Description
Object description
British schoolchild Bromley-by-Bow, London, GB, 1914-1918; electrical engineer with General Post Office in London, 1926-1930; research engineer with Post Office Research Station, Dollis Hill, GB, 1930-1941; research engineer developing Colossus computer at Post Office Research Station, Dollis Hill and Government Code and Cypher School, Bletchley Park, GB, 1941-1945
Content description
REEL 1 Background in Bromley-by-Bow, London, GB, 1905-1926: family; education and interest in mathematics; sporting activities; eye accident; interests in modelling and motors; attending East Ham Technical College; memories of First World War, 1914-1918, including German Zeppelin attacks and aircraft raids, rationing and Armistice celebrations, 11/11/1918; nature of scientific education at East Ham Technical College. Aspects of period as electrical engineer with General Post Office in London, 1926-1930: passing entrance examination; duties testing telephone equipment at Post Office Stores Depot, Islington, 1926; role as electrical engineer with Circuit Laboratory at King Edward Street Post Office.
REEL 2 Continues: attending evening classes in telephone engineering; lack of formal training with General Post Office; practical as opposed to theoretical knowledge of former British Army signallers.

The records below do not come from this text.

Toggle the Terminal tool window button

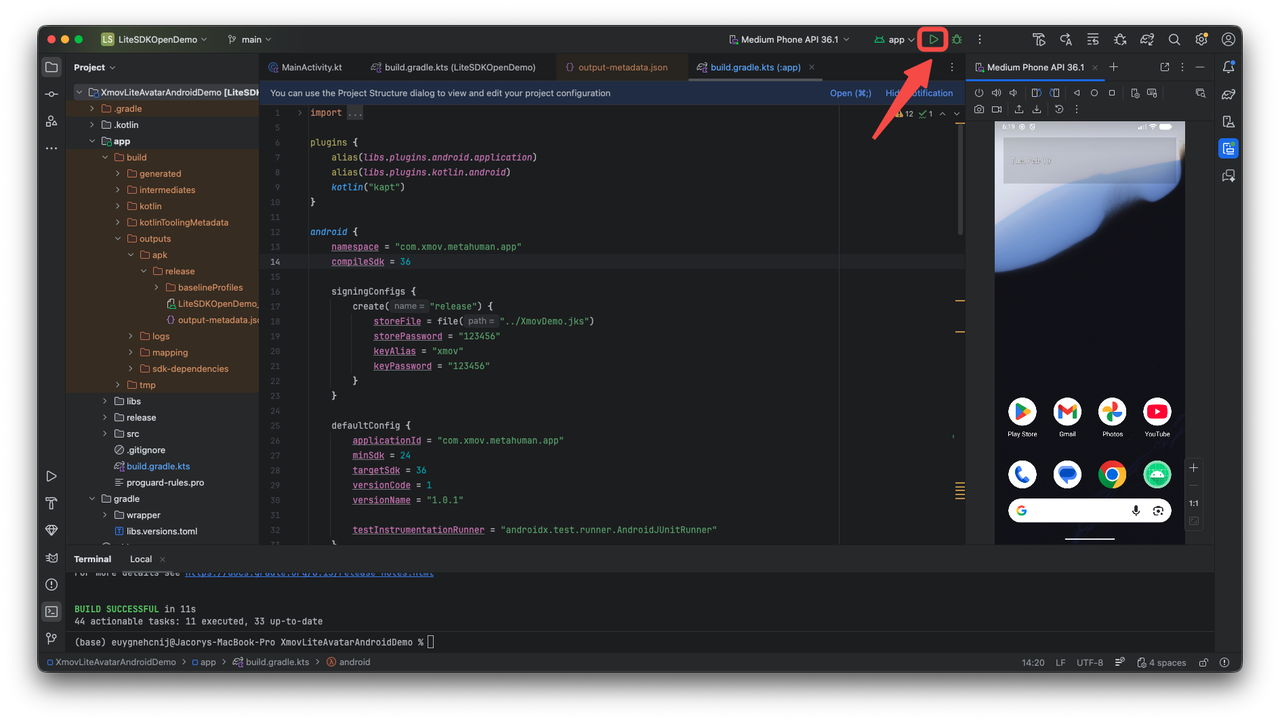[x=51, y=611]
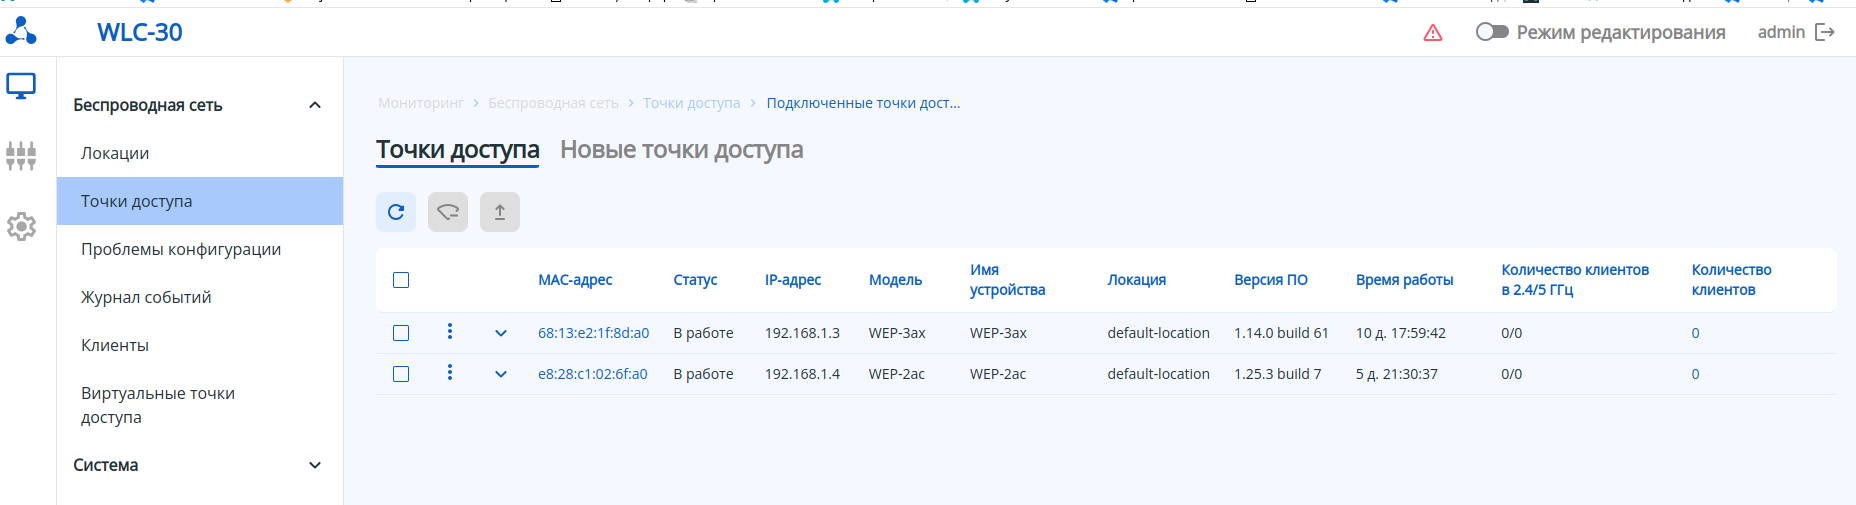Open three-dot menu for WEP-2ac row
Image resolution: width=1856 pixels, height=505 pixels.
450,373
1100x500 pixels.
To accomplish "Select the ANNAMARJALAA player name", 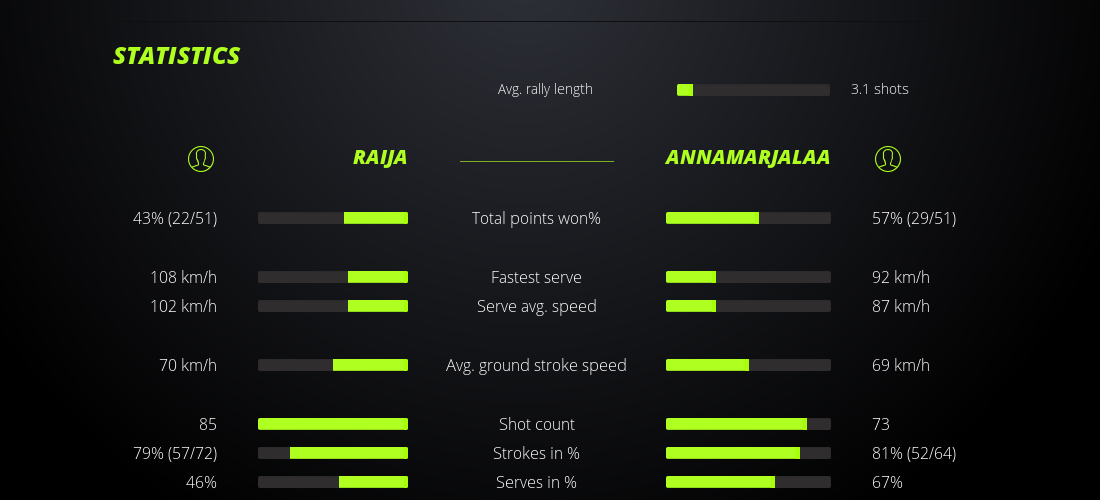I will point(748,157).
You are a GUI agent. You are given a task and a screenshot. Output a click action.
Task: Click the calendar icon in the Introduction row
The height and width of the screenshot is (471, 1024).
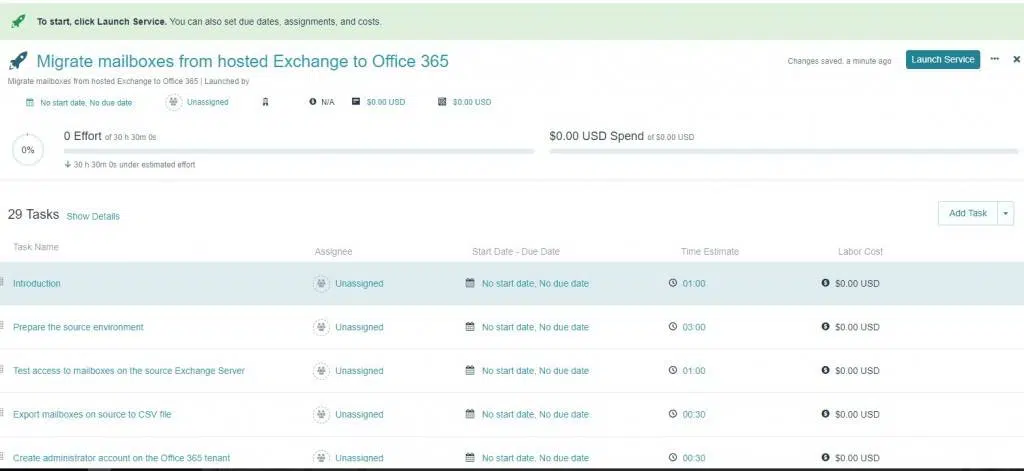(x=471, y=284)
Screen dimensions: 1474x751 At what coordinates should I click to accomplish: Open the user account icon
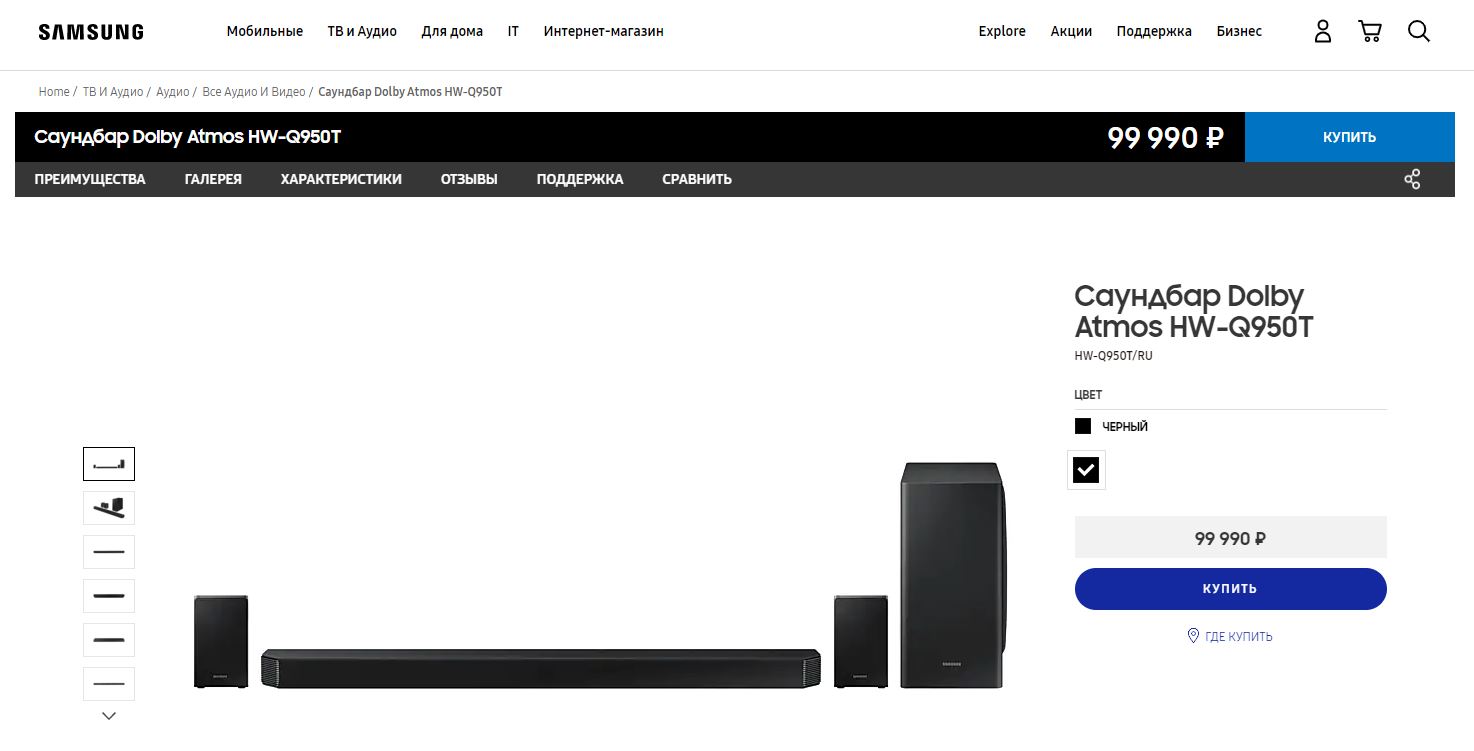click(x=1322, y=31)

Recollections of period as research engineer with Post Office Research Station, Dollis Hill, GB, 1930-1941: design, manufacture and testing of automatic exchange equipment; explanation of relay and ratchet electrical/mechanical switches; method of problem solving; automatic dialling system operating electrical switches; problems in equipment connecting automatically to correct exchanges; method of connecting automatic and manual exchanges; necessity of working at home; absence of concept of computer; overcoming problems and successful introduction of automatic exchanges; role studying problem of long distance dialling and background to introduction of electronic valves to replace mechanical switches.
REEL 3 Continues: successful long distance dialling tone trials between London and Bristol and subsequent value of system during German Air Force raids, 1939-1945; question of international co-operation on telecommunications and work of commission established under League of Nations; method of distinguishing between dialling tones and speech; pay and question of moving to private industry; question of awareness of approach of war and Reserved Occupation status; opinion of research heads Bertram Cohen and Gordon Radley; organisation and composition of research groups; hours worked; working from home; reaction to declaration of Second World War, 3/9/1939.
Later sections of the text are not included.